The stratosphere is located between the troposphere (11 km) and the ionosphere (80 km). The temperature throughout this region is considered to be almost constant and there is little water vapor present. The stratosphere has relatively little effect on radio waves because it is a relatively calm region with little or no temperature changes. An ozone layer develops in this area whose maximum ozone density is 25 km at ca.

This ozone layer is responsible for the absorption of a large part of the ultraviolet radiation of the sun. This radiation is health harmful.

The Ionosphere

The ionosphere extends upward from about 31.1 miles (50 km) to a height of about 250 miles (402 km). It contains four cloud-like layers of electrically charged ions, which enable radio waves to be propagated to great distances around the Earth.

Ionization occurs when high energy ultraviolet light waves from the sun enter the ionospheric region of the atmosphere, strike a gas atom, and literally knock an electron free from its parent atom. A normal atom is electrically neutral since it contains both a positive proton in its nucleus and a negative orbiting electron. When the negative electron is knocked free from the atom, the atom becomes positively charged (called a positive ion) and remains in space along with the free electron, which is negatively charged. This process of upsetting electrical neutrality is known as ionization.

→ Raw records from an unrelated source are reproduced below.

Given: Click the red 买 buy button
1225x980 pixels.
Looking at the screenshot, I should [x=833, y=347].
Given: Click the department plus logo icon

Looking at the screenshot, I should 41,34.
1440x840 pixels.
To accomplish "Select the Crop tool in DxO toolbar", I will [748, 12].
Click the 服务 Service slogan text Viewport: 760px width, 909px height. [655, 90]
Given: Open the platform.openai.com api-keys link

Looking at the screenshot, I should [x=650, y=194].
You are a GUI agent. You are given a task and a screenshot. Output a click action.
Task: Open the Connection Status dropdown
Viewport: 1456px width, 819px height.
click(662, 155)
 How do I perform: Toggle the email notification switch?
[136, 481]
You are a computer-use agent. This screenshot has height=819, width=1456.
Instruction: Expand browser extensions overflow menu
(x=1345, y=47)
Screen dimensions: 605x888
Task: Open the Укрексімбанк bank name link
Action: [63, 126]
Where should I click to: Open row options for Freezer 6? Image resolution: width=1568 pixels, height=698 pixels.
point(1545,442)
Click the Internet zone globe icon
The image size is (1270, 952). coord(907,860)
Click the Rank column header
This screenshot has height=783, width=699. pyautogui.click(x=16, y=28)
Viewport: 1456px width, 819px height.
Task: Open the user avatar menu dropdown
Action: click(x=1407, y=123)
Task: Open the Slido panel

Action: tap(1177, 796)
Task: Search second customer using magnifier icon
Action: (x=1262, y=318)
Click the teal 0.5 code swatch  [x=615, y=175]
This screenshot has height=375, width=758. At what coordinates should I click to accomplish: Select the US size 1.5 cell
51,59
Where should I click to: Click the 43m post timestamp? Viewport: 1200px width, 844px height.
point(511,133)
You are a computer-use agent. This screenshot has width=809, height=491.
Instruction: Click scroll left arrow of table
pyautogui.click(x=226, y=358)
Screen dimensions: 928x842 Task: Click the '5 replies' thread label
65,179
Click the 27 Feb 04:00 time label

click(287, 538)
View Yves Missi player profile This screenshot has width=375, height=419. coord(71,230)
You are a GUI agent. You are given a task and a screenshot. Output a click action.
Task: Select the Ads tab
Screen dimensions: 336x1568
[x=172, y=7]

The free negative electrons subsequently absorb part of the ultraviolet energy, which initially freed them from their atoms. As the ultraviolet light wave continues to produce positive ions and negative electrons, its intensity decreases because of the absorption of energy by the free electrons, and an ionized layer is formed. The rate at which ionization occurs depends on the density of atoms in the atmosphere and the intensity of the ultraviolet light wave, which varies with the activity of the sun.

Since the atmosphere is bombarded by ultraviolet light waves of different frequencies, several ionized layers are formed at different altitudes. Lower frequency ultraviolet waves penetrate the atmosphere the least; therefore, they produce ionized layers at the higher altitudes. Conversely, ultraviolet waves of higher frequencies penetrate deeper and produce layers at the lower altitudes.

The D layer ranges from about 30 to 55 miles. Ionization in the D layer is low because it is the lowest region of the ionosphere. This layer has the ability to refract signals of low frequencies. High frequencies pass right through it and are attenuated. After sunset, the D layer disappears because of the rapid recombination of ions.

The E layer limits are from about 55 to 90 miles. This layer is also known as the Kennelly-Heaviside layer, because these two men were the first to propose its existence. The rate of ionic recombination in this layer is rather rapid after sunset and the layer is almost gone by midnight. This layer has the ability to refract signals as high as 20 megahertz. For this reason, it is valuable for communications in ranges up to about 1500 miles.

The F layer exists from about 90 to 240 miles. During the daylight hours, the F layer separates into two layers, the F1 and F2 layers. The ionization level in these layers is quite high and varies widely during the day. At noon, this portion of the atmosphere is closest to the sun and the degree of ionization is maximum. Since the atmosphere is rarefied at these heights, recombination occurs slowly after sunset. Therefore, a fairly constant ionized layer is always present. The F layers are responsible for high-frequency, long distance transmission.